The Peace Corps has established a number of resources for the volunteers. If they needed a place to stay for two weeks of self-quarantine upon return, they would be reimbursed for the cost and get a $38 per diem. The Peace Corps is also giving evacuation allowances based on how long an individual has been volunteering and time remaining on their project. Health care for evacuees extends for two months, and they can purchase an additional month.

Adam Greenberg, who is staying near his parents in San Diego after he was pulled away from his fish farming project in Zambia, is adjusting to life back in the United States. "It's strange how normal our life in Zambia came to feel, living without running water, having no electrical grid, cooking over a fire for two years," he says. "And it's equally strange how normal life here now is beginning to feel, living in an Airbnb that has a stove and drywall."

Help from veteran volunteers

To provide additional support, former Peace Corps volunteers have stepped in. Sarah Heyborne, who returned to the U.S. in 2019 after her two-and-a-half year stint in the Dominican Republic, helped organize a Facebook group of over 8,000 people to provide evacuees with money and other resources, like supplies, transportation and housing.

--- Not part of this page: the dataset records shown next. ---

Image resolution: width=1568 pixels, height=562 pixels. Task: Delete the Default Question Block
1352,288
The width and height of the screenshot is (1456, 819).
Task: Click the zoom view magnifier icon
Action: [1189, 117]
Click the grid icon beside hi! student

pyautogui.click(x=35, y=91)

"It's an incredibly harsh reality, but so is this current pandemic," Heyborne says. Being stuck inside is different from being stuck inside without money for groceries, she adds.

The group has set up hundreds of money transfers totaling over $30,000 so far, Heyborne says, with help mostly coming from past Peace Corps volunteers who are giving out of their own pockets. Former volunteers brought Coker-Hughes food and gift cards after she got back to Indiana. An evacuee in Massachusetts asked for a winter coat and groceries, and Heyborne was able to link her up with a former volunteer who could provide them right away.

Blumhorst has been advocating for more benefits for the evacuees, like extending their health care coverage and sending more money to get them through this time. "We are exploring with some members of Congress the possibility of a special allowance to help compensate for their unemployment status," he says.

A possible new mission

There's an additional plan afoot to help the volunteers after their abrupt return – and help the country as well.

The National Peace Corps Association is hoping to create and fund a group that draws on the evacuated volunteers and their skills to respond to the COVID-19 crisis in the United States.

Workers would take on work like tracing the contacts of diagnosed individuals, monitoring the health of those in quarantine and staffing call centers. An agency such as the Federal Emergency Management Agency, the U.S. Centers for Disease Control and Prevention or AmeriCorps could potentially manage the group, says Blumhorst, who has been advocating for the project. Salaries could come from funding that's already been allotted to the COVID-19 response but hasn't yet been spent.

The NPCA has discussed the idea with the offices of several members of Congress that are receptive and supportive, Blumhorst says, and they're planning to speak with more congresspeople and federal agencies and also hope to draw public attention to this potential project.

In the meantime, Coker-Hughes has been working on her resume and looking forward to seeing her son as she gets out of self-quarantine this week. "I really don't know what's next," she says.